IL PERCORSO DEL VIRUS
PORTA A PENSARE CHE…

 Come per altri ambiti della ricerca medica, anche in questo caso lo studio sul Covid-19 sta dando validi contributi allo studio della sindrome fibromialgica primaria, in particolare in merito alla sua patogenesi.
«Se un’infezione virale – spiega Ursini – può provocare Fibromialgia, è chiaro che possiamo ipotizzare che anche la Fibromialgia primaria possa avere un trigger virale.
Nel corso della vita entriamo spesso in contatto con agenti patogeni, alcuni dei quali sono stati, in maniera altalenante, associati allo sviluppo di malattie reumatologiche, penso ad esempio al virus della mononucleosi».

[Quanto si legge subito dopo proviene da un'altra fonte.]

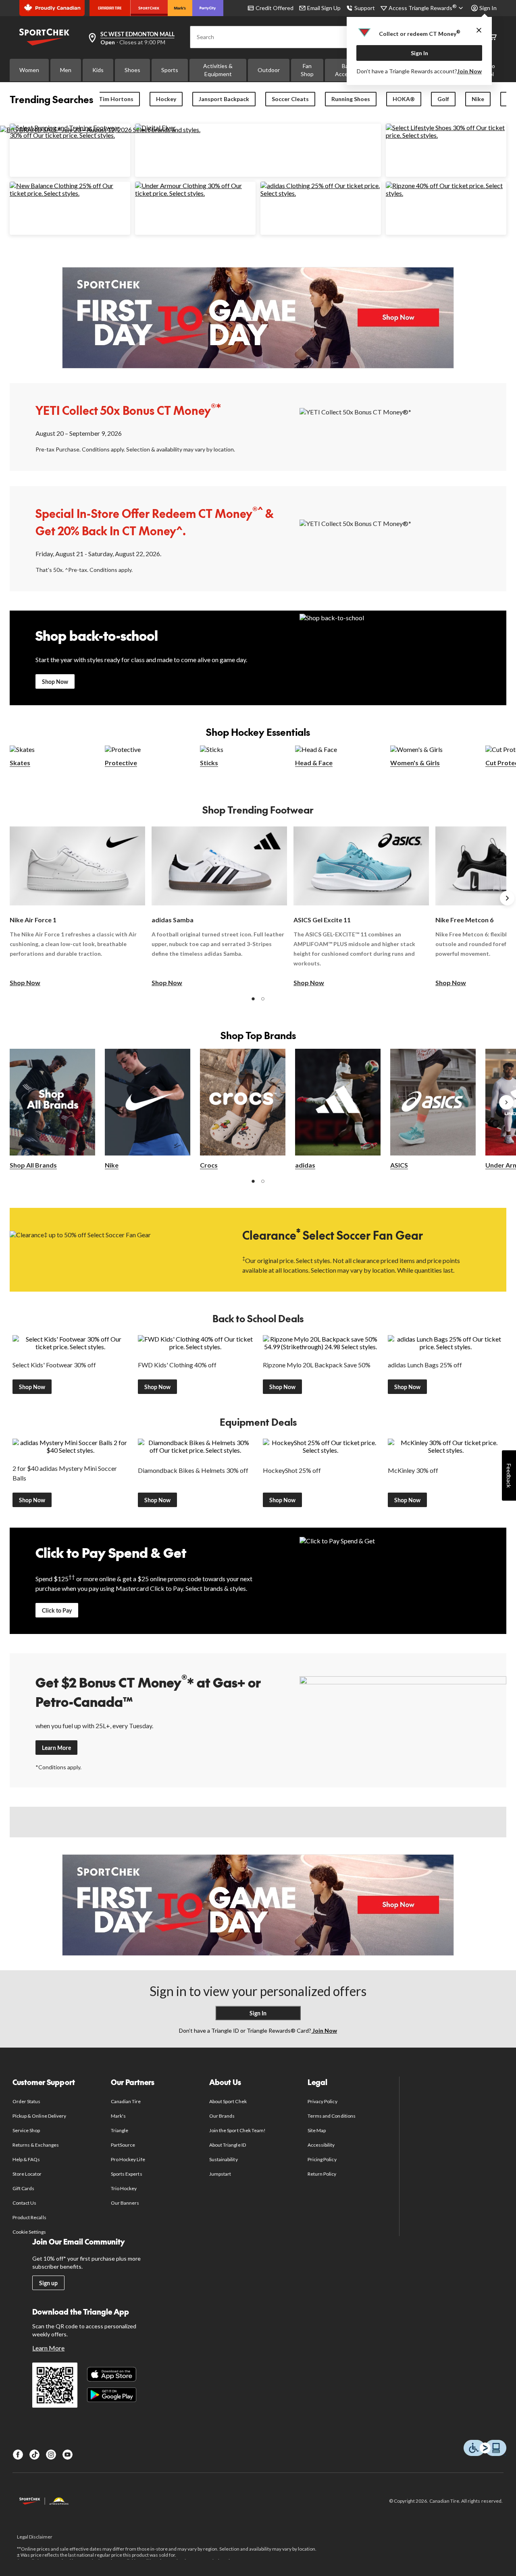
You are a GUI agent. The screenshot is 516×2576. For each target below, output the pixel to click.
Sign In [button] (488, 7)
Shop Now (55, 681)
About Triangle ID (227, 2145)
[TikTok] (34, 2455)
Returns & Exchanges (35, 2145)
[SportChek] (149, 8)
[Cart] (493, 37)
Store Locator (27, 2174)
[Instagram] (51, 2455)
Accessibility (321, 2145)
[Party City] (207, 8)
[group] (77, 907)
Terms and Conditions (332, 2116)
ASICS (399, 1165)
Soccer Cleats (290, 98)
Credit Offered (274, 7)
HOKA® (404, 98)
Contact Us (24, 2203)
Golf (443, 98)
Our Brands (222, 2116)
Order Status (26, 2101)
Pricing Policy (322, 2159)
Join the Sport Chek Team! (237, 2130)
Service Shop (26, 2130)
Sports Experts (126, 2174)
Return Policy (322, 2174)
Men (65, 69)
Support (364, 7)
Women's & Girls (415, 762)
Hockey (166, 98)
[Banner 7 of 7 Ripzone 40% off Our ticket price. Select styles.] (446, 193)
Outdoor (269, 69)
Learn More (56, 1747)
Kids (98, 69)
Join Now (469, 71)
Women (29, 69)
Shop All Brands (33, 1165)
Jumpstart (220, 2174)
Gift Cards (23, 2188)
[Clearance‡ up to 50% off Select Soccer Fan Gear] (113, 1249)
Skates (20, 762)
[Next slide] (507, 898)
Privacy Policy (322, 2101)
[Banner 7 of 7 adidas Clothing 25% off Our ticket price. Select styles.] (320, 193)
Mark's (118, 2116)
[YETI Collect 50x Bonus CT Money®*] (403, 426)
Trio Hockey (124, 2188)
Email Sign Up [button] (324, 7)
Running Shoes (350, 98)
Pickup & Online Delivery (39, 2116)
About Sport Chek (228, 2101)
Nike (478, 98)
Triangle (119, 2130)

Ormai riconosciuti come principali cause scatenanti Fibromialgia sono, invece, il decondizionamento fisico e l’obesità, fattori su cui è già possibile intervenire con le  relative terapie.

CURA SPERIMENTALE:
LA DIETA KETOGENICA

«Il nostro gruppo – rivela Ursini – in questo periodo sta svolgendo uno studio, forse un po’ “eretico”, per verificare l’efficacia di una dieta ketogenica a bassissimo contenuto calorico, sulla sintomatologia fibromialgica. Dal momento che per problematiche all’apparato muscolo-scheletrico è necessario un consistente dimagrimento e il processo può essere lungo e frustrante, abbiamo ipotizzato un’accelerazione alla perdita di peso proprio attraverso la dieta ketogenica, che in circa un mese consente di perdere tra i 15 e i 18 kg.
Vedremo tra un po’ se ci saranno i risultati sperati».
In ogni caso, che si tratti di FibroCOVID o di Fibromialgia primaria, resta urgente trovare il giusto «approccio scientifico da un punto di vista terapeutico – conclude Ursini – «perché siamo stati molto bravi da un punto di vista diagnostico-epidemologico, ma per essere davvero all’altezza dobbiamo riuscire ad aiutare le persone».

Sembra però che la strada sia ben tracciata: non resta che proseguire.